Criticism/Opposition to the European Union in the Czech Republic

Euroscepticism, i.e. the opposition to policies of supranational European Union institutions and/or opposition to membership of the European Union, is a significant element in the politics of the Czech Republic, with several parties and political figures favouring leaving the union. According to a survey by CVVM in April 2016, 25% of Czechs were satisfied with European Union membership.

==History==
On 9 October 2009, during the Lisbon Treaty ratification, President Václav Klaus demanded a Czech opt-out from the Charter of Fundamental Rights included in the treaty, similar to the opt-outs that had been granted to the United Kingdom and Poland during negotiations in 2007. Klaus' demands caused consternation among other European leaders, as the treaty had already been ratified by both houses of the Czech parliament, and been signed by all other European leaders.
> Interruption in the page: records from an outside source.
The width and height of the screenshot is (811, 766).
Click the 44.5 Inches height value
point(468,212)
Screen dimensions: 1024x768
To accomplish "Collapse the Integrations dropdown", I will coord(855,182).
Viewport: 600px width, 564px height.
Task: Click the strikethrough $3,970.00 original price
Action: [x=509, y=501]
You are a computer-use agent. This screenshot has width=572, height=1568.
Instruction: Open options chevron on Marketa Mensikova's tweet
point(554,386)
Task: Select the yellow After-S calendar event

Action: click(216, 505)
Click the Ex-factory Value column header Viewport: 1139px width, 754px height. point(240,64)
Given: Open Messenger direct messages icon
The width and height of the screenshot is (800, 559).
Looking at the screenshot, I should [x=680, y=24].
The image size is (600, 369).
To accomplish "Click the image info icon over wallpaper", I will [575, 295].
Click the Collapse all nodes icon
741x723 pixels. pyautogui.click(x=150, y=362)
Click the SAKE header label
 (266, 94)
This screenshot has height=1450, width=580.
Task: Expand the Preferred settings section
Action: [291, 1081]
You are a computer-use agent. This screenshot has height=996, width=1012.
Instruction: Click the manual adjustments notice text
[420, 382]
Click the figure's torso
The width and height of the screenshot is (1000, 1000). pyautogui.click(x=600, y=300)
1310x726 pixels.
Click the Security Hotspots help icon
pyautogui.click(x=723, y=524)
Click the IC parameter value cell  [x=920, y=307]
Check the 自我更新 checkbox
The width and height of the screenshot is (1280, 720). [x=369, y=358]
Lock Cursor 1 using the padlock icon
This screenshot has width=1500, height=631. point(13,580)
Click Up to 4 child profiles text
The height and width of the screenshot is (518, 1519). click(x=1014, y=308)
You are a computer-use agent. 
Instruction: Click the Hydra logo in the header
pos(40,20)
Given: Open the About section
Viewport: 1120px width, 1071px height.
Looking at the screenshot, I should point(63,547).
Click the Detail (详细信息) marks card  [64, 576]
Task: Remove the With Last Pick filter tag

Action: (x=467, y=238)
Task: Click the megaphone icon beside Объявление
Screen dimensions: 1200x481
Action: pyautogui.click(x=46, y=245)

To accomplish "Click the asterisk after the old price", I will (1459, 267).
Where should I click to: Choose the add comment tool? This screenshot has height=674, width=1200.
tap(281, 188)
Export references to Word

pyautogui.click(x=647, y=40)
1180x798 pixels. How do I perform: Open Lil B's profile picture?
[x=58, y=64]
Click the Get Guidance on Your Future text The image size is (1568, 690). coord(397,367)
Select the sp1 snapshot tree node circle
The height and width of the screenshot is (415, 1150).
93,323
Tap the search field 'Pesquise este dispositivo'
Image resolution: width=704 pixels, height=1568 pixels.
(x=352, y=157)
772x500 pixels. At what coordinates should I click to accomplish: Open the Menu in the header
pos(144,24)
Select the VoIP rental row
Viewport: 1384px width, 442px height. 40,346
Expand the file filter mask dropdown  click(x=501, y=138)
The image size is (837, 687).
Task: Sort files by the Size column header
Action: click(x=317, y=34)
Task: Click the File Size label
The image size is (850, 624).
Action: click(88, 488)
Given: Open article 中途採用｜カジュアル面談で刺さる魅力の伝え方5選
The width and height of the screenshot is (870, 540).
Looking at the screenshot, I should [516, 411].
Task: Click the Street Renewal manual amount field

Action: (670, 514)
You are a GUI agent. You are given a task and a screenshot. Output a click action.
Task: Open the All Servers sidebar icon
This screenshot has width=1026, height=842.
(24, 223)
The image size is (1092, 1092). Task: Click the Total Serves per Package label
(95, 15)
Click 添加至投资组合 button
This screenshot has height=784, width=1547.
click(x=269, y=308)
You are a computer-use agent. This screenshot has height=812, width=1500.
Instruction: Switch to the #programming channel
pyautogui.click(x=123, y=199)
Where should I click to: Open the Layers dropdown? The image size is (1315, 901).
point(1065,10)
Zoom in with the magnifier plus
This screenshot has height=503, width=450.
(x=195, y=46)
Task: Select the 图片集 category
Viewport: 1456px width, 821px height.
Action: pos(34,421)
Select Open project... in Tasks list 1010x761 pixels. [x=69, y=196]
==Discussion of a withdrawal referendum==
On 30 June 2016, soon after a referendum on the issue took place in the United Kingdom, Czech President Miloš Zeman called for a similar referendum to be called in the Czech Republic, on whether to leave the union, as well as NATO, while adding that he did not personally favour withdrawal. The Czech government immediately rejected Zeman's proposal, with a spokesman for Prime Minister Bohuslav Sobotka stating that "membership in these organizations is a guarantee of stability and security". Andrej Babiš, Finance Minister and leader of the second-largest party in the governing coalition, added that the referendum would be "damaging".

For a referendum to be called, a constitutional amendment would be required, with the support of 60% in both houses of parliament.

Based on the term "Brexit", Czech withdrawal from the European Union is sometimes referred to using the portmanteau "Czexit".

==Contentious issues==
Although the relationship between the European Commission and the current Czech government is more cordial than the governments of Poland and Hungary, issues of disagreement include the quota system for relocation of refugees, suggested as a solution to the European migrant crisis but widely opposed by the Czech public and Czech politicians, and the proposed adoption by all EU member states of the euro, which has seen a fall in support in the Czech Republic since the Eurozone crisis that started in 2009. In May 2010, President Václav Klaus said that the country "needn't hurry to enter the Eurozone".

Other points of disagreement include EU plans to tighten gun control, and opposition within the Czech Republic to Europe-wide measures to address climate change.

==Public opinion==
An April 2016 survey by the CVVM Institute indicated that 25% of Czechs were satisfied with EU membership, down from 32% the previous year.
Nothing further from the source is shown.